* _Work to do_
Render the entries starting at the line containing "Task: Switch to the Рес. группы tab" and ending at the line containing "Action: pyautogui.click(x=382, y=42)" as a numbered list, omitting blank lines and pictures.

** start of Data supplied **

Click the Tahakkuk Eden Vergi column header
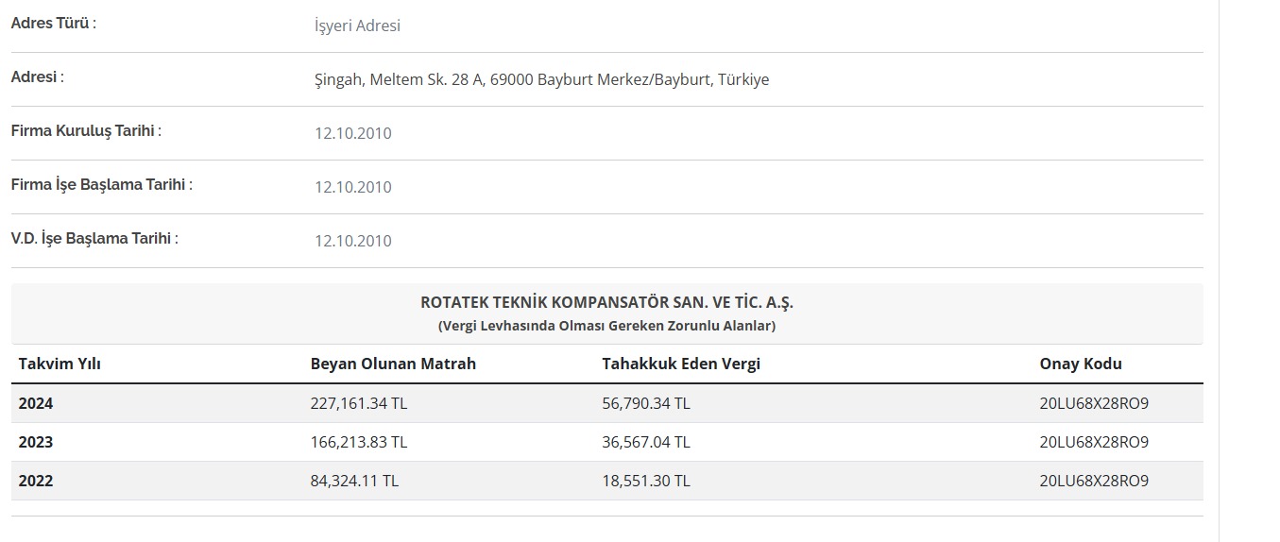The height and width of the screenshot is (542, 1280). click(x=680, y=364)
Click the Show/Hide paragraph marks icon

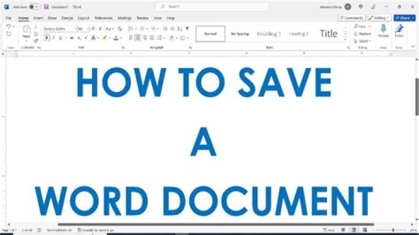pyautogui.click(x=187, y=28)
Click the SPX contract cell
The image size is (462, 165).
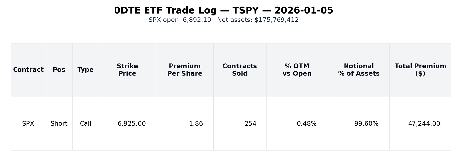[x=28, y=124]
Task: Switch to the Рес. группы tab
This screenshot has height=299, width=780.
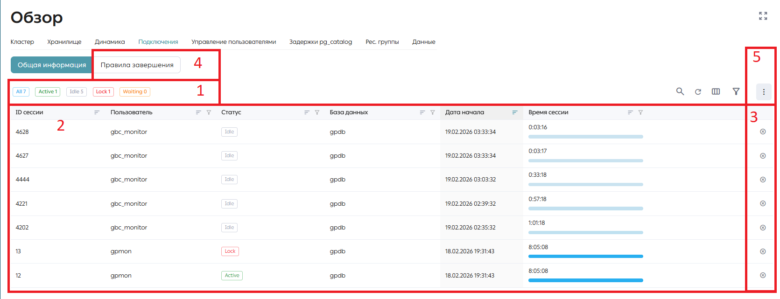Action: pyautogui.click(x=382, y=42)
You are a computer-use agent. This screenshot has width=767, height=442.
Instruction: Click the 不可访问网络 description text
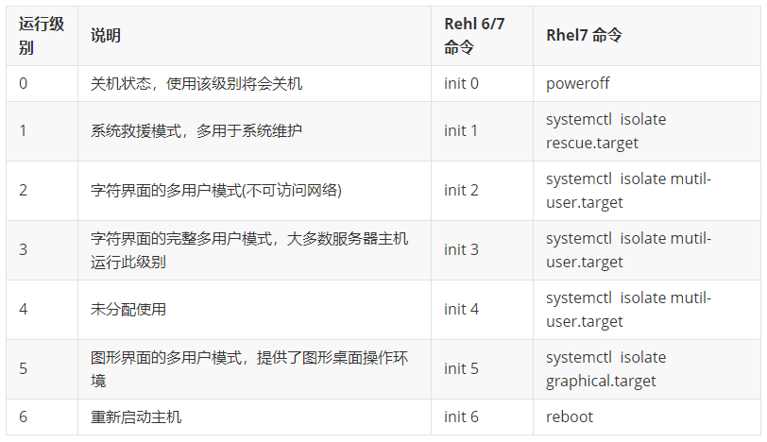tap(292, 190)
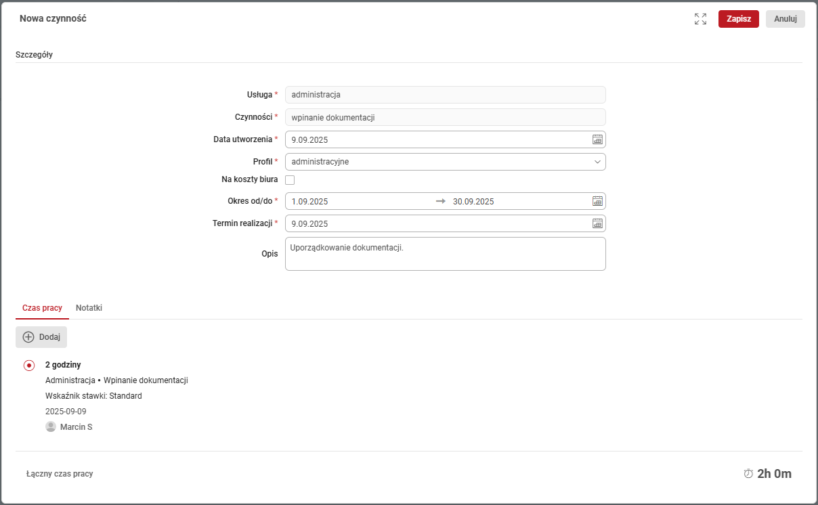Save the activity with Zapisz
Viewport: 818px width, 505px height.
tap(738, 19)
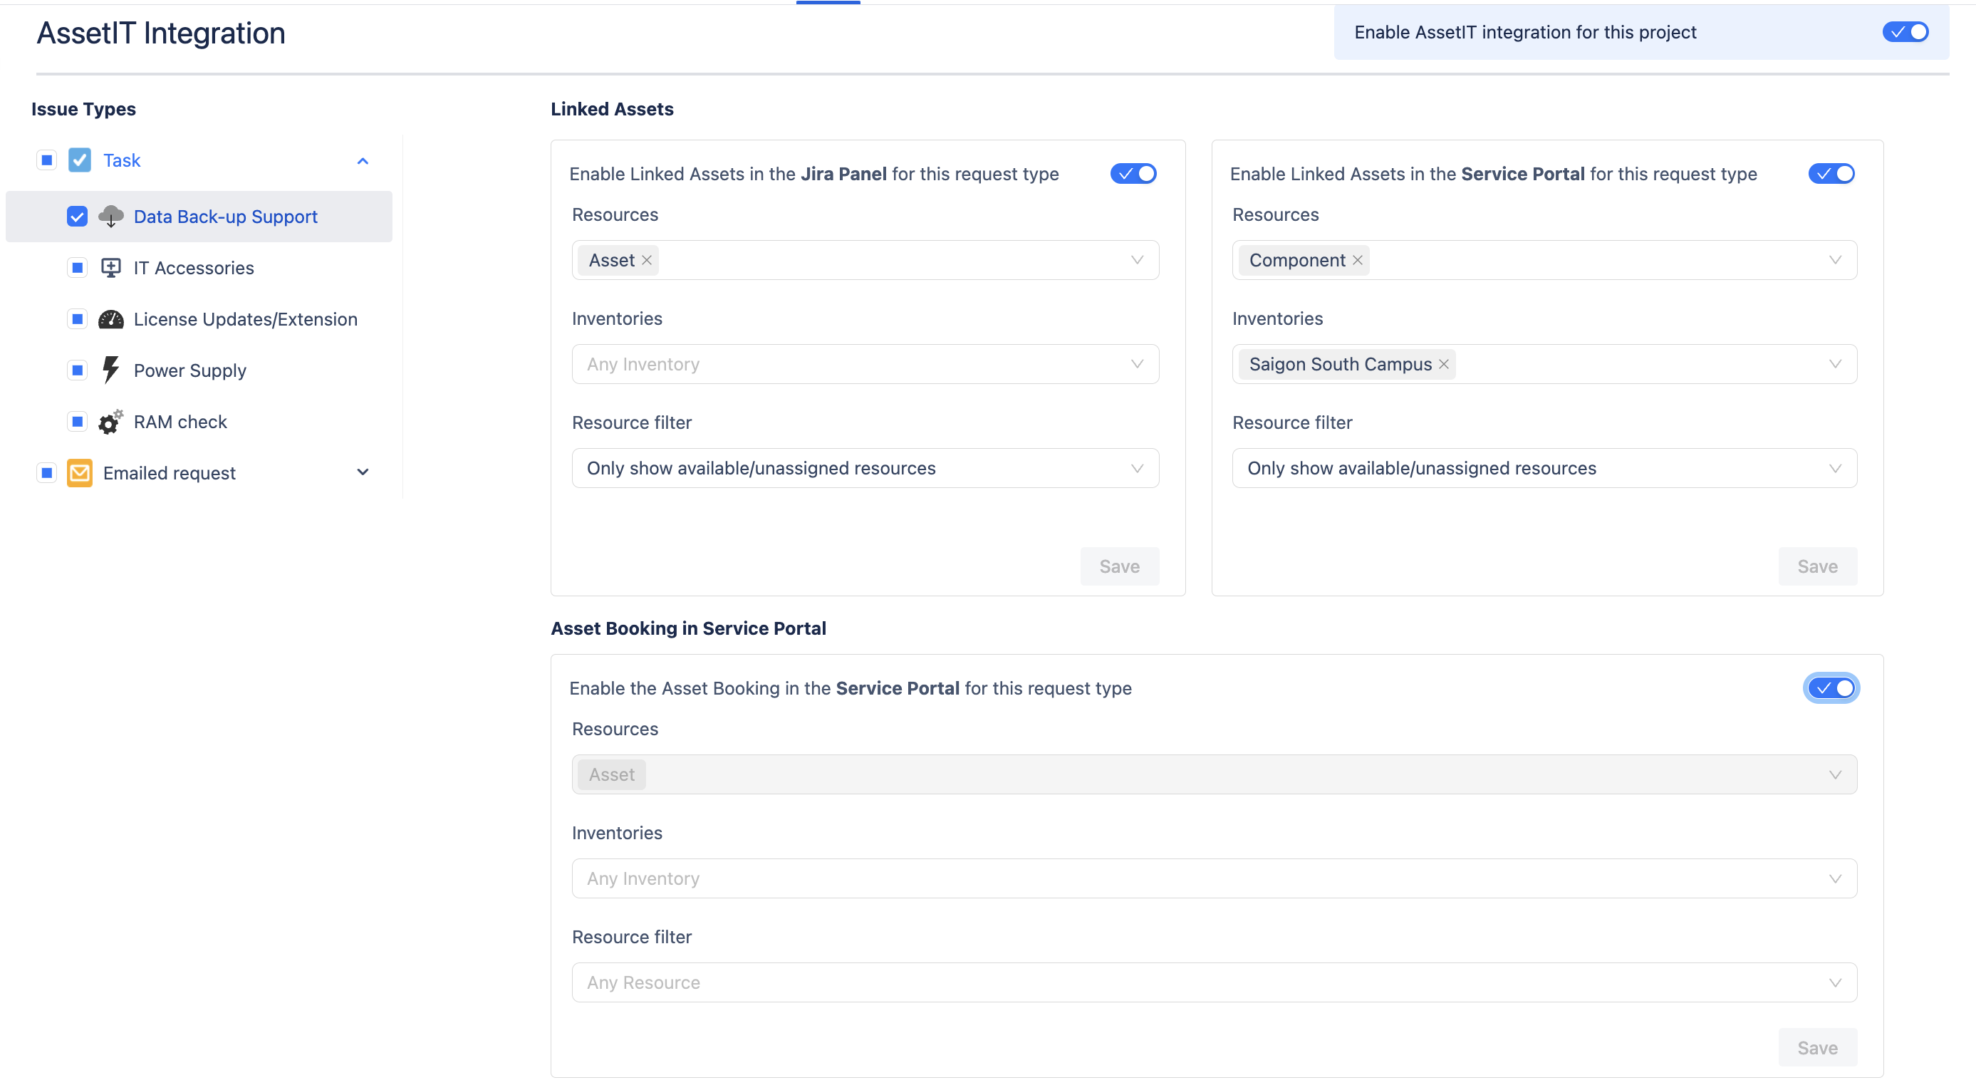Select the IT Accessories request type
1976x1090 pixels.
[193, 268]
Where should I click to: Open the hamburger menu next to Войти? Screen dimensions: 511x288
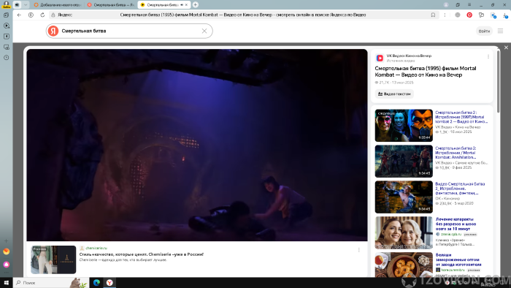click(x=500, y=31)
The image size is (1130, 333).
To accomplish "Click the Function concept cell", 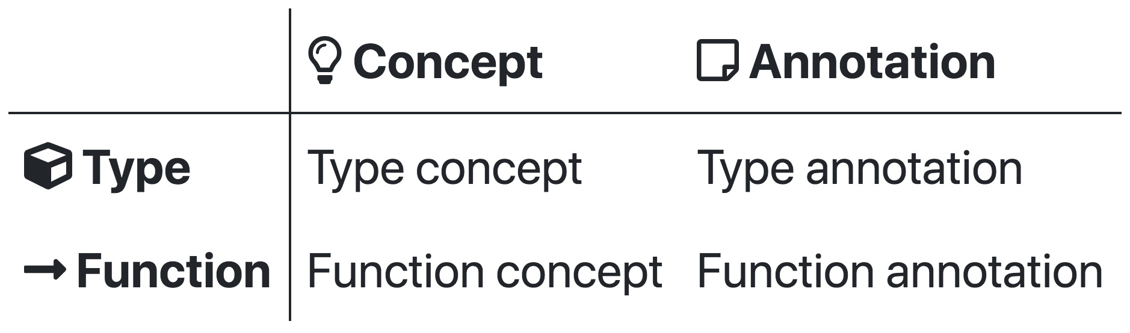I will coord(485,272).
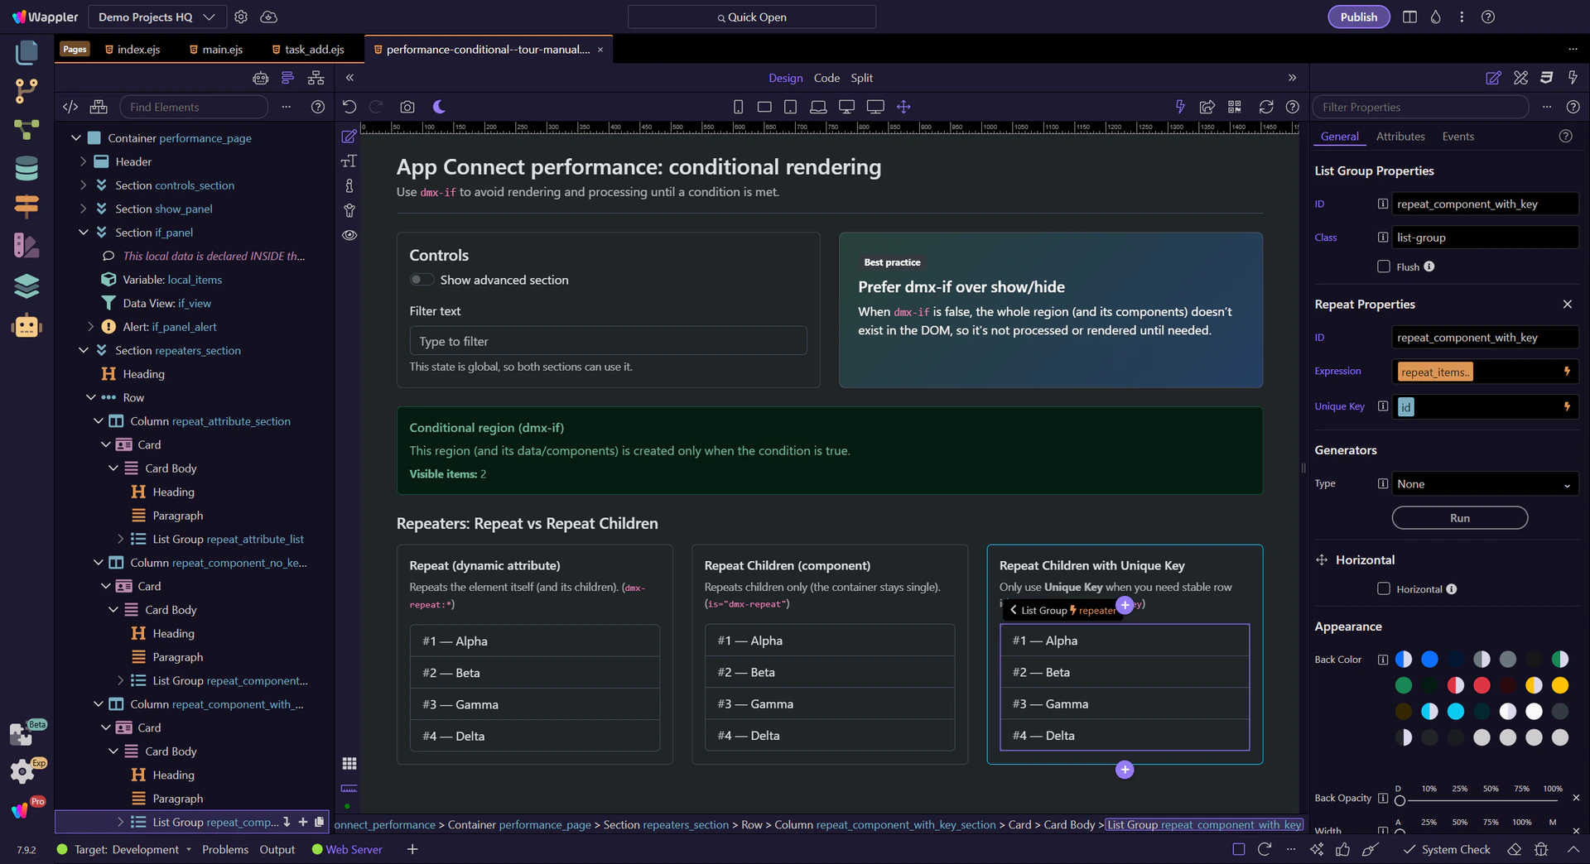Click the Run button
The height and width of the screenshot is (864, 1590).
1460,518
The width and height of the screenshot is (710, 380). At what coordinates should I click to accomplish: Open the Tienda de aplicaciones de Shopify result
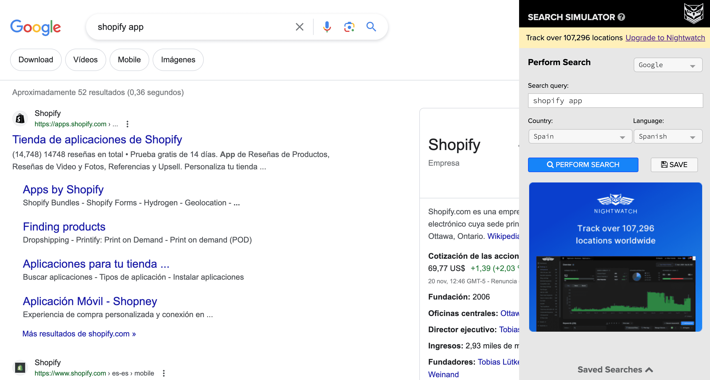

** end of Data supplied **

* _Exercise result_
1. Task: Switch to the Рес. группы tab
2. This screenshot has height=299, width=780.
3. Action: pyautogui.click(x=382, y=42)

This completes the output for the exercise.